İçişleri Bakanlığı’nın basının görüntü çekmesini engelleyen, alkollü içki yasağı koyan genelgesinin hükümsüz ve geçersiz olduğunu vurgulayan CHP İzmir Milletvekili Kani Beko, “Bugün tanımadığınız hukuk, bir gün gelecek size de lazım olacak” dedi.

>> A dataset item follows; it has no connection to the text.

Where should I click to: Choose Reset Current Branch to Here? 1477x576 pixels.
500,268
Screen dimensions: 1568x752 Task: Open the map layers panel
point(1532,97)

İçişleri Bakanlığı genelgesinin 1 Mayıs öncesi getirildiğine vurgu yapan eski DİSK Genel Başkanı Kani Beko, basının engellenmesi sonrasında yaşanacak hukuksuzluklara işaret etti. Genelgede yer alan cep telefonu ibaresine dikkat çeken Beko, basın kartı olmasına rağmen telefonuyla çekim yapanlara daha fazla saldırdıklarını vurgulayarak, “Genelgede de özellikle belirttikleri gibi cep telefonu ibaresi bundan kaynaklanıyor. Kameraya, fotoğraf makinesi olana gitmezlerken cep telefonu olana daha fazla saldırıyorlar. Bunları görüntüleyen basın mensuplarının cep telefonları yerlere atılıp kırılmaya çalışılması kabul edilemez. Bu durum polisin yaptıklarını ele almamakla başlar sonrasında kadına ve çocuğa şiddet de dahil hiçbir şiddet vakasında, olayda çekim yapamamaya kadar uzanır. 1 Mayıs'ta pankart açan işçilere ters kelepçe, boynuna basma gibi polisin yaptığı işkence kabul edilemez. Hiçbir basın mensubumuzun işinden dolayı baskı görmemelidir. Unutulmasın ki basın özgürlüğü Anayasal bir haktır!” dedi.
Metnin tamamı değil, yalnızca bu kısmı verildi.